At the second session, held on February 4 and entitled, "Six Months in 1945: The Origins of the Cold War," former Washington Post reporter Michael Dobbs asserted that the conflict that divided East and West for more than 40 years began well before Winston Churchill's famed "Iron Curtain" speech, delivered nearly a year after the death of Franklin D. Roosevelt. Instead, Dobbs argued, it was set in motion by the meeting of Stalin, Churchill, and Roosevelt at Yalta in February 1945 and sealed by the Russian and British leaders' meeting with Harry Truman at Potsdam in July of that year. American attitudes toward the Soviets evolved during the interim, Dobbs observed, from eager allies to unequivocal enemies as a result of close and disillusioning interactions—first among ordinary soldiers and only later among high-level officials.
Each talk highlighted the circumstances surrounding the end of a long and difficult war—circumstances that involved the death of a charismatic leader. Dobbs suggested that the tremendous difference between the human costs of war borne by the Soviets and those borne by the United States helped set the stage for ongoing conflict, as the disparities led to lasting resentment. Though Foner concentrated on Lincoln's transformation between the beginning of the Civil War and the Emancipation Proclamation of 1863, he closed with a discussion of the second inaugural address, delivered barely a month before his death, in which Lincoln said that the guilt of slavery lay not only upon the South, but upon all Americans—the North, too, had benefited from the "unrequited labor" of enslaved persons. Foner, author of the seminal Reconstruction: America's Unfinished Revolution, 1863–1877, described the guerilla war waged by the South in the years after Appomattox, noting that the terrorists of that time killed more Americans than al-Qaeda.

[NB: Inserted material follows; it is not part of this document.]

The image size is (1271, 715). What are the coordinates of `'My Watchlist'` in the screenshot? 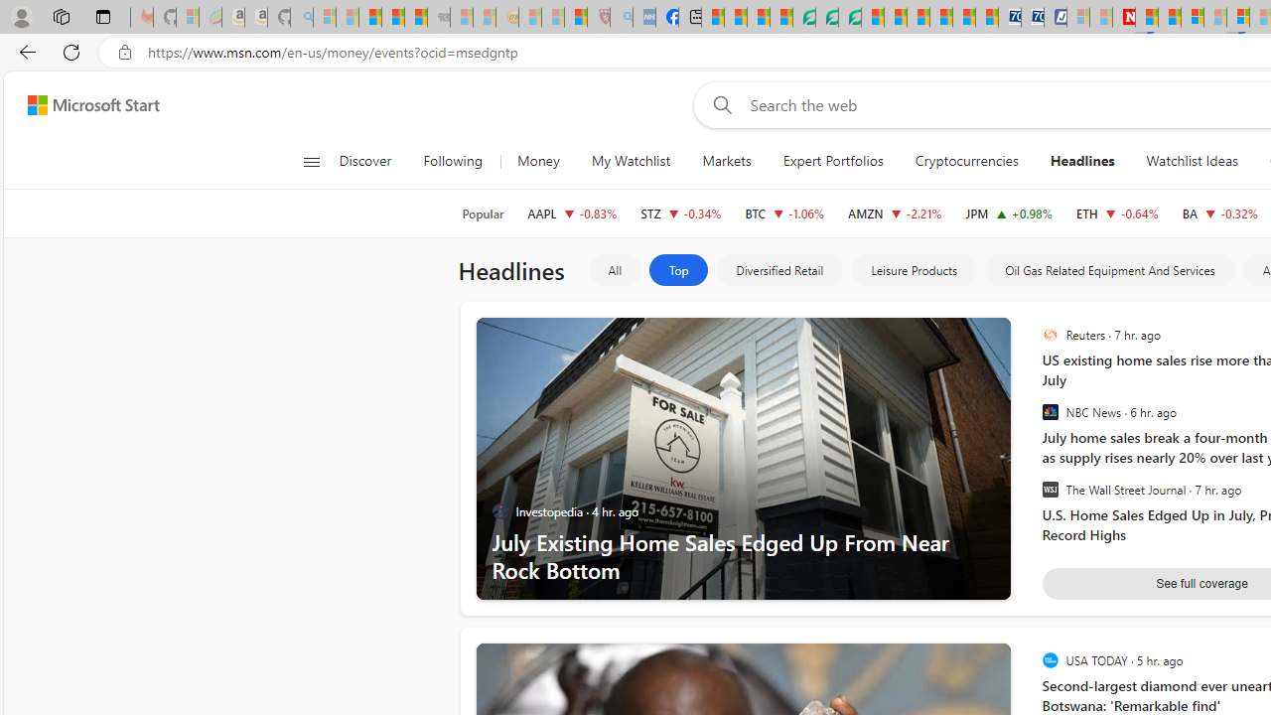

The confidence the two presidents had placed in their ability to bring ideological opponents together was an underlying theme of Foner's talk and an explicit one of Dobbs's. But the not-unanticipated death of Roosevelt and the utterly shocking assassination of Lincoln rendered their confidence beside the point. Dobbs argued that despite Roosevelt's failure to involve his third vice president in policy discussions—including those about the atomic bomb—Truman attempted to follow the roadmap laid out by his predecessor until his own experiences with Stalin led him to a harder line. By contrast, when asked the inevitable question about how events might have unfolded had Lincoln survived Ford's Theater, Foner replied that Andrew Johnson had none of the qualities of greatness that equipped Lincoln for the challenges of transforming a national economy and polity based upon human oppression.
Probably to pre-empt another inevitable question, Foner prefaced his talk by jokingly comparing two recent films, Abraham Lincoln: Vampire Hunter and Steven Spielberg's Lincoln, adding that the former does a decent job of portraying antebellum America, while Spielberg and the writer of the latter, playwright Tony Kushner, make more claims to historical authenticity than their work can support. Dobbs, on the other hand, felt no need to mention Hyde Park on Hudson, the cinematic retelling of the visit by Britain's King George VI and Queen Elizabeth to FDR's family home, released at the same time as Lincoln. Daniel Day-Lewis, who portrays the president in Lincoln, has been nominated for an Academy Award. Bill Murray's less dramatic but perhaps more realistic turn as FDR seems destined to fade from public consciousness.
Marian Barber is the associate director of the National History Center.